Boeing is offering its staff a 25% pay increase over a four-year contract to avoid the looming strike on Friday that could potentially shut down its assembly lines.

Union leaders representing more than 30,000 employees have urged the workers to support the proposal, describing it as the best contract they had ever negotiated.

According to BBC, if the agreement is approved, it would be an important achievement for Boeing’s new chief executive, Kelly Ortberg, who faces pressure to fix the company’s quality and reputational issues.

Boeing workers in the Seattle and Portland region are set to vote on the deal on Thursday. A strike can still happen if two-thirds of union members support it in a separate vote.

In a video message to Boeing workers, the aerospace giant’s chief operating officer, Stephanie Pope, described the proposal as a “historic offer.”

If ratified by union members, it would be the first full labor agreement between the firm and the unions in 16 years.
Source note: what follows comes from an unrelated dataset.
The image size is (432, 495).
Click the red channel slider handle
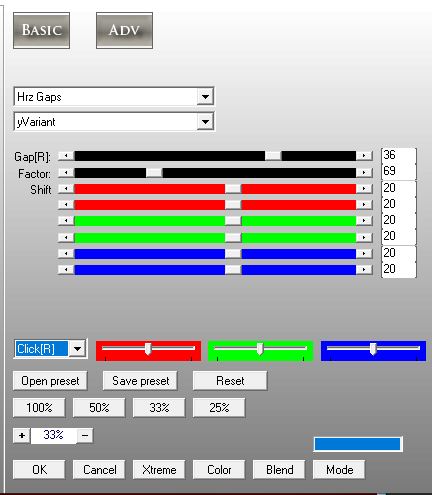pos(148,349)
In a statement, the International Association of Machinists and Aerospace Workers (IAM) says that although the tentative deal did not match the union’s initial 40% pay raise target, negotiators still praised it and advised members to accept it.

“We can honestly say that this proposal is the best contract we’ve negotiated in our history,” read the statement.

In addition to the pay bump, the deal offers workers improved healthcare and retirement benefits and Boeing's commitment to building its next commercial airplane in the Seattle area.

It also gives the union members more say on safety and quality isues.